To get what he wanted, Kutaragi just had to do one simple thing: make his boss mad. So, the two had a meeting together, and Kutaragi pitched his plans for a Sony-made video game console. It would end with Ohga enraged and Kutaragi finally getting the greenlight he was after.

Kutaragi had to convince Ohga — the man who’d saved his job years before — that video games was an industry Sony needed to be in. The meeting would become a legendary story. “There was a meeting with only maybe eight people in it. No other executives,” Utsumi said about the pitching the CEO in an earlier interview with Polygon. “It was just Kutaragi’s team pitching Ohga. Ohga was personally interested in the project.”

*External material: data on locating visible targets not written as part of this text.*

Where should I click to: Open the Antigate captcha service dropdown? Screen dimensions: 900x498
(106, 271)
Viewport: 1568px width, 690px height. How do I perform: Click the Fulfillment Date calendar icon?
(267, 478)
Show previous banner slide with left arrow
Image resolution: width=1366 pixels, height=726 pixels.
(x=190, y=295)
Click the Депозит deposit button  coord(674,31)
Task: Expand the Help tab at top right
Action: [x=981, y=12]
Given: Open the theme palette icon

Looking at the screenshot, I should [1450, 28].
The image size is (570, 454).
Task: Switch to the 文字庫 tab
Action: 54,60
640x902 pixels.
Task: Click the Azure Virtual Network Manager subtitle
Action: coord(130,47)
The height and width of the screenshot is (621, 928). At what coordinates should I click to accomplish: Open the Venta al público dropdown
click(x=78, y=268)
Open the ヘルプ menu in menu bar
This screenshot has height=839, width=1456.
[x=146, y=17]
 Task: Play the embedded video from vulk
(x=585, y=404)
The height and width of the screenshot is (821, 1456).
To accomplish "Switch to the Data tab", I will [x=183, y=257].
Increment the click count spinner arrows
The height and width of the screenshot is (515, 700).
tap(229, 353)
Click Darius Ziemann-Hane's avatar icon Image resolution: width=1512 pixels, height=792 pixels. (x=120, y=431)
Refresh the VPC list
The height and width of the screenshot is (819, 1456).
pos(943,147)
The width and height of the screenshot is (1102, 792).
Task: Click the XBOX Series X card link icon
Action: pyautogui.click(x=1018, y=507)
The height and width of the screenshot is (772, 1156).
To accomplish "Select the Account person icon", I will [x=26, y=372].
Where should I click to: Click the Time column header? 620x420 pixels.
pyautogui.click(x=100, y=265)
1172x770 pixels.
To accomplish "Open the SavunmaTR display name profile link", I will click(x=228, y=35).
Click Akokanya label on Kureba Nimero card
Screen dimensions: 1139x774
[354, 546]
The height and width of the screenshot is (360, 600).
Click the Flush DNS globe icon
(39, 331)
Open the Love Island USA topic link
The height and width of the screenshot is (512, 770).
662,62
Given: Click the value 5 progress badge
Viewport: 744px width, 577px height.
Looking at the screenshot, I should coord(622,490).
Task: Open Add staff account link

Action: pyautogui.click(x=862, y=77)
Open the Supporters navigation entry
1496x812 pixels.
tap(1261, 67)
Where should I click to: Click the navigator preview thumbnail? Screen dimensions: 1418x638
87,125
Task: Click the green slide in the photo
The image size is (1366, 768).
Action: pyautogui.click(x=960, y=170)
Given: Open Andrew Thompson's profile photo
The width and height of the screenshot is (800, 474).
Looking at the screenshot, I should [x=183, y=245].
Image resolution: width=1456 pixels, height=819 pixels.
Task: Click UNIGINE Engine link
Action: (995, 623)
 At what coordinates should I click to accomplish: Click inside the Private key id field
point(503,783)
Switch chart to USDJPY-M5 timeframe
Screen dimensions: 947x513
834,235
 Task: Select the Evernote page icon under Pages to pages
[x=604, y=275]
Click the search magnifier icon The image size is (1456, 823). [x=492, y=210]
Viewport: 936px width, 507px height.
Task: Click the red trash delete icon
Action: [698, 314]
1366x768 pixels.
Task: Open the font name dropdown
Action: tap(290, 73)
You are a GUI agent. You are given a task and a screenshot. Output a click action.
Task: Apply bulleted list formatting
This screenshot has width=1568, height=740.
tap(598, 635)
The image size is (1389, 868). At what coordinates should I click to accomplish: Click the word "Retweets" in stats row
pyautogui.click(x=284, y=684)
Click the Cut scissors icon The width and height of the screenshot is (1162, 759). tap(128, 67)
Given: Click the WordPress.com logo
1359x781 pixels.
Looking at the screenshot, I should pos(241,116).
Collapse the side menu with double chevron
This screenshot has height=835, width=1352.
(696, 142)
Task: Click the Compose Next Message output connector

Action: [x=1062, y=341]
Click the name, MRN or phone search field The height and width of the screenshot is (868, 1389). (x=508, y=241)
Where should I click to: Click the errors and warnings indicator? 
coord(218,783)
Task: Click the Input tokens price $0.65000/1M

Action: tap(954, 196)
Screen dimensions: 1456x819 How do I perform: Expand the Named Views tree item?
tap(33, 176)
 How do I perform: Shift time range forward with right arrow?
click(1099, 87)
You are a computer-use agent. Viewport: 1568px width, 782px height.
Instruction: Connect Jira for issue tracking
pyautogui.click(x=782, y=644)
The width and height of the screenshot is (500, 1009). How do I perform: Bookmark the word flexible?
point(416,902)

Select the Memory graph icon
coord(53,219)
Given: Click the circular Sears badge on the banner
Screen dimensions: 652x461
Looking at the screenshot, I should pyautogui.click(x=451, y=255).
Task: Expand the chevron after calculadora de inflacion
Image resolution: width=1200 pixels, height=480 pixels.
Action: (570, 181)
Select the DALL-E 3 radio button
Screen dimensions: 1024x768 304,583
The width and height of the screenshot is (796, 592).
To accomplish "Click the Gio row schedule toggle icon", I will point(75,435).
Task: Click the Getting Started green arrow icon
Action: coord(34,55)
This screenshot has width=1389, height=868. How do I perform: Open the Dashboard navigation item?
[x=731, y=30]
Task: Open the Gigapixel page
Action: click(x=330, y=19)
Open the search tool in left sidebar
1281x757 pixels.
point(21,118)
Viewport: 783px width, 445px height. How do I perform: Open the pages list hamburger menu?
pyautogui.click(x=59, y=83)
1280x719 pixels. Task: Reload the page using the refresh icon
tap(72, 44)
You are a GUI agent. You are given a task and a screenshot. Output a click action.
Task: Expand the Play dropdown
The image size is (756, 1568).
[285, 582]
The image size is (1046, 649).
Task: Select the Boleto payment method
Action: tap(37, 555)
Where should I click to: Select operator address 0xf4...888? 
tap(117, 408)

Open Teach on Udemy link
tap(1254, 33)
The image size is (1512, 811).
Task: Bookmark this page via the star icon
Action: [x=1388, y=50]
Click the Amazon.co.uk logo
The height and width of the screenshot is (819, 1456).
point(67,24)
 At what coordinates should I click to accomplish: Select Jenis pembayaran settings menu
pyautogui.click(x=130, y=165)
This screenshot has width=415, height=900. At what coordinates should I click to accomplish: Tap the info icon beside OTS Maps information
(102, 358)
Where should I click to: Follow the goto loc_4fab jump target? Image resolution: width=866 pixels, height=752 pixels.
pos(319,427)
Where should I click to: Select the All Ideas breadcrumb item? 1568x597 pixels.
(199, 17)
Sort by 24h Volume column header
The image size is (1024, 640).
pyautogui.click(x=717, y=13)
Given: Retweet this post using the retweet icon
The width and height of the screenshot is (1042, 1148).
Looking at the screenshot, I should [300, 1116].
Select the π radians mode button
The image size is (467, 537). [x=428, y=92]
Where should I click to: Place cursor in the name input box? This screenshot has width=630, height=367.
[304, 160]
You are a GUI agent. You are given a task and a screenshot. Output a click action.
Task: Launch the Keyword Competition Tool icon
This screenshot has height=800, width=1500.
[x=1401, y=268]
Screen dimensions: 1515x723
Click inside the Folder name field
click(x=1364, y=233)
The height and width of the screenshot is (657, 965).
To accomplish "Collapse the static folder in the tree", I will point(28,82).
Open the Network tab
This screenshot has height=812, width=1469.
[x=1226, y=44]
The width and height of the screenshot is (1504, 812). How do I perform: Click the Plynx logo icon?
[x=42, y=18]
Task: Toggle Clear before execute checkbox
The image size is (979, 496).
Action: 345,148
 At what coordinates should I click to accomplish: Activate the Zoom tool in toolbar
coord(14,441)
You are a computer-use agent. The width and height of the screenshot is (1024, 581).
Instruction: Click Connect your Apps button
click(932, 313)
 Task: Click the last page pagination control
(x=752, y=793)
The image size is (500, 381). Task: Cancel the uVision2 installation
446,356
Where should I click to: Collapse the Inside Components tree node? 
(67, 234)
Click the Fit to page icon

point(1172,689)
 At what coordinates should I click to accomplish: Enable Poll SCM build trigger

To drive his message home, Kutaragi reminded Ohga about the failed partnership with Nintendo, asking him if he’d sit back and accept what the company had done to Sony. This reminder was enough to enrage Ohga, who, the legend goes, told Kutaragi, “Go for it. Do it. This is a project that Sony needs to be in.”

“Ken’s career went from almost zero [to essentially running Sony Computer Entertainment],” Utsumi said about the meeting.

With the greenlight from Ohga, Kutaragi went on to oversee the original PlayStation’s development. The console released in December 1994 and September 1995 in Japan and the United States, respectively. It went on to sell more than 102 million units, beating its collaborators-turned-competitors’ consoles, the Nintendo 64 and Sega Saturn, by wide margins.

… Microsoft?

Despite the success of the first PlayStation, some executives at Sony didn’t see a successor as a guaranteed win. In 1999, as Kutaragi was planning the PlayStation 2, he was talked into a meeting with Microsoft’s Bill Gates by Nobuyuki Idei, Ohga’s successor as chairman of Sony.

The meeting, which occurred in secret in May 1999, according to a 2002 report from The Wall Street Journal based on interviews with numerous Sony executives, saw teams from Sony and Microsoft discussing the possibilities of launching an online video game console together. The companies met at least one more time in July 1999, according to the report, but talks ended soon after. Details on the meetings are scant, with The Wall Street Journal reporting that neither Microsoft or Kutaragi would comment on why they ended, but the outlet says Idei told Gates, “I don’t control Ken Kutaragi.”

The next year, only a few days after Sony released the PlayStation 2, Microsoft announced its own video game console — the original Xbox. The two companies began a fierce rivalry with each other for dominance in the console space.

Over the last 25 years, Sony’s failed partnership with Nintendo has become a big chapter in the history of the game industry. For the people that were there, it’s also been something of a “what if” scenario, a hypothetical where the industry’s biggest consoles never came out. Sony’s potential collaborations with Sega and Microsoft, on the other hand, not so much.

Whether or not any of these collaborations would’ve been fruitful, there’s really no way of knowing. But 25 years and 430 million units later, it’s safe to say Sony’s choice to go it alone ended up being a resounding success.